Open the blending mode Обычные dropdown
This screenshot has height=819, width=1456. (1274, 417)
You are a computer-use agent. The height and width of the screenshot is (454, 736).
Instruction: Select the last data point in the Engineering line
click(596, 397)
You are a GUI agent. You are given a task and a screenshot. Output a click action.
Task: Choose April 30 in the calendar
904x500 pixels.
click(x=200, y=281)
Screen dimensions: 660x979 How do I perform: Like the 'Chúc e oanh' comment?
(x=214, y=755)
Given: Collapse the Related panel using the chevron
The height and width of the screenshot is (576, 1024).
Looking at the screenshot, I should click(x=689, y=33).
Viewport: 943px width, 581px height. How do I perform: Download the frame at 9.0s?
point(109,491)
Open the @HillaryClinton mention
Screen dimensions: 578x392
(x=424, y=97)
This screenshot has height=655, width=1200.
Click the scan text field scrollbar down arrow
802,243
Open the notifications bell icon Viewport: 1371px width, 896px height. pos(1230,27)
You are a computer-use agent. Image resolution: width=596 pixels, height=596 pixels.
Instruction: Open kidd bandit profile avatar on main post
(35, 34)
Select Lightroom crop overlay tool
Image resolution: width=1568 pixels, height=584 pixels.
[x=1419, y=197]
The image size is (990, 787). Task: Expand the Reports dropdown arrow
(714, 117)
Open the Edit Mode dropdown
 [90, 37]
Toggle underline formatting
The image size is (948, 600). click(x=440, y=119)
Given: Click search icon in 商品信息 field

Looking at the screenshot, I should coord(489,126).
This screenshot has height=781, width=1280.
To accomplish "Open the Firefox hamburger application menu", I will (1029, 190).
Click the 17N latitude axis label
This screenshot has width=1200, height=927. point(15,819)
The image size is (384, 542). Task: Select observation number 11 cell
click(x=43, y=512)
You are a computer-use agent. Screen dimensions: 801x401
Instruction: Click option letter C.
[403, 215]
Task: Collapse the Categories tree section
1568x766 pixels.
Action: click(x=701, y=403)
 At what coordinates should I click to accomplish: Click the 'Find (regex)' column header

────────────────────

▶ Task statement
Go through the data above and change each "Instruction" to "Command", keeping every other line and character unaltered.

▶ Written response
Open the blending mode Обычные dropdown
This screenshot has height=819, width=1456. (1274, 417)
You are a computer-use agent. The height and width of the screenshot is (454, 736).
Command: Select the last data point in the Engineering line
click(596, 397)
You are a GUI agent. You are given a task and a screenshot. Output a click action.
Task: Choose April 30 in the calendar
904x500 pixels.
click(x=200, y=281)
Screen dimensions: 660x979 How do I perform: Like the 'Chúc e oanh' comment?
(x=214, y=755)
Given: Collapse the Related panel using the chevron
The height and width of the screenshot is (576, 1024).
Looking at the screenshot, I should click(x=689, y=33).
Viewport: 943px width, 581px height. How do I perform: Download the frame at 9.0s?
point(109,491)
Open the @HillaryClinton mention
Screen dimensions: 578x392
(x=424, y=97)
This screenshot has height=655, width=1200.
Click the scan text field scrollbar down arrow
802,243
Open the notifications bell icon Viewport: 1371px width, 896px height. pos(1230,27)
You are a computer-use agent. Image resolution: width=596 pixels, height=596 pixels.
Command: Open kidd bandit profile avatar on main post
(35, 34)
Select Lightroom crop overlay tool
Image resolution: width=1568 pixels, height=584 pixels.
[x=1419, y=197]
The image size is (990, 787). Task: Expand the Reports dropdown arrow
(714, 117)
Open the Edit Mode dropdown
 [90, 37]
Toggle underline formatting
The image size is (948, 600). click(x=440, y=119)
Given: Click search icon in 商品信息 field

Looking at the screenshot, I should coord(489,126).
This screenshot has height=781, width=1280.
To accomplish "Open the Firefox hamburger application menu", I will (1029, 190).
Click the 17N latitude axis label
This screenshot has width=1200, height=927. point(15,819)
The image size is (384, 542). Task: Select observation number 11 cell
click(x=43, y=512)
You are a computer-use agent. Screen dimensions: 801x401
Command: Click option letter C.
[403, 215]
Task: Collapse the Categories tree section
1568x766 pixels.
Action: click(x=701, y=403)
 At what coordinates should I click to accomplish: Click the 'Find (regex)' column header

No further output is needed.